From the entries below, please output exactly the lines starting at the one containing "The width and height of the screenshot is (476, 350)." and ending at the one containing "Task: Share Nicolás", both included.

INPUT DATA —
######
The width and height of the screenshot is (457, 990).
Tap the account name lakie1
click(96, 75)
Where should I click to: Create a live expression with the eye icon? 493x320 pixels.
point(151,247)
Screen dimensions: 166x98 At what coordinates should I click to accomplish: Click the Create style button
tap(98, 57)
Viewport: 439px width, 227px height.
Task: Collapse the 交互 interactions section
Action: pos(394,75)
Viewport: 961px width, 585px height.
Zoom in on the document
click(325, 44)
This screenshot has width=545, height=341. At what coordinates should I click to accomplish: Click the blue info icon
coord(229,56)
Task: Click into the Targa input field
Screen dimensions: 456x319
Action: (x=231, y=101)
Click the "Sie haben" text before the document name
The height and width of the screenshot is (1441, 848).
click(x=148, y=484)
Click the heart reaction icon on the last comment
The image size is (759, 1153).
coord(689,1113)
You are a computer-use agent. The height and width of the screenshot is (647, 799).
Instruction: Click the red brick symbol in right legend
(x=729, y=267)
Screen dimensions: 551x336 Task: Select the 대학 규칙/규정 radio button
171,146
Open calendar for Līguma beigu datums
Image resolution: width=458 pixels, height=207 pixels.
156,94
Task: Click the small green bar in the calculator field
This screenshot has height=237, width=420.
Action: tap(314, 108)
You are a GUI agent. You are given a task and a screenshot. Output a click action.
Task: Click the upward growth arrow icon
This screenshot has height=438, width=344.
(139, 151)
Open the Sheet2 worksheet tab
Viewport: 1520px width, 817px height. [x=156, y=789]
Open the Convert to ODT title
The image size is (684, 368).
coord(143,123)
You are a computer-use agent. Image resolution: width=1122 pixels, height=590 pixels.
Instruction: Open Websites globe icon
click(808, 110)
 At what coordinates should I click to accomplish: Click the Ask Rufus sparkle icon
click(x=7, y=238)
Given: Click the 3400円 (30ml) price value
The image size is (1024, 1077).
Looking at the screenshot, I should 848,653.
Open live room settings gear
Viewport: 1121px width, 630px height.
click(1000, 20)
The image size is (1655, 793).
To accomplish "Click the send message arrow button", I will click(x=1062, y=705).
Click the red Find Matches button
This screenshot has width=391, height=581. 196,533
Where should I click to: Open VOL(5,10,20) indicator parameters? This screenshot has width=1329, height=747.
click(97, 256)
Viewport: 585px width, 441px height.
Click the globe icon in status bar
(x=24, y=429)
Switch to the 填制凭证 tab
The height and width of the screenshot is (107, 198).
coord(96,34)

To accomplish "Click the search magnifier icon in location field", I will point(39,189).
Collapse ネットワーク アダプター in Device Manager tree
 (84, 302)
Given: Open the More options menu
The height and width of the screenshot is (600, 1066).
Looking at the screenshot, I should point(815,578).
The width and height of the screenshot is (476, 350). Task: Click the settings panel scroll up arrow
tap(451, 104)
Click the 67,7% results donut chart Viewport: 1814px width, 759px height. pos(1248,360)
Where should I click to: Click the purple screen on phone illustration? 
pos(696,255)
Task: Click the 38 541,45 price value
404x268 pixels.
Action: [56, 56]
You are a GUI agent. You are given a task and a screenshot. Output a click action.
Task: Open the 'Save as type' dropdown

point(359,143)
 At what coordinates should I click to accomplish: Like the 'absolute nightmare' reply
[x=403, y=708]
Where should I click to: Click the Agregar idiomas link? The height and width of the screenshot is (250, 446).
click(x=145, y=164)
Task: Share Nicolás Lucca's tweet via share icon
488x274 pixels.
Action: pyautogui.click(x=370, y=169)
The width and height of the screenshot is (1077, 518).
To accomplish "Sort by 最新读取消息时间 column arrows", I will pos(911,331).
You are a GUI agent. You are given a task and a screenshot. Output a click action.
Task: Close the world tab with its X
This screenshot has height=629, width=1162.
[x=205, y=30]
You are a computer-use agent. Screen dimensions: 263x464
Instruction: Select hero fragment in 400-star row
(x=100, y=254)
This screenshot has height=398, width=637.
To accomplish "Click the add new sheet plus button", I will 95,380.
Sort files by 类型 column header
######
THE COMPLETED TASK —
The width and height of the screenshot is (476, 350). Task: Click the settings panel scroll up arrow
tap(451, 104)
Click the 67,7% results donut chart Viewport: 1814px width, 759px height. pos(1248,360)
Where should I click to: Click the purple screen on phone illustration? 
pos(696,255)
Task: Click the 38 541,45 price value
404x268 pixels.
Action: [56, 56]
You are a GUI agent. You are given a task and a screenshot. Output a click action.
Task: Open the 'Save as type' dropdown

point(359,143)
 At what coordinates should I click to accomplish: Like the 'absolute nightmare' reply
[x=403, y=708]
Where should I click to: Click the Agregar idiomas link? The height and width of the screenshot is (250, 446).
click(x=145, y=164)
Task: Share Nicolás Lucca's tweet via share icon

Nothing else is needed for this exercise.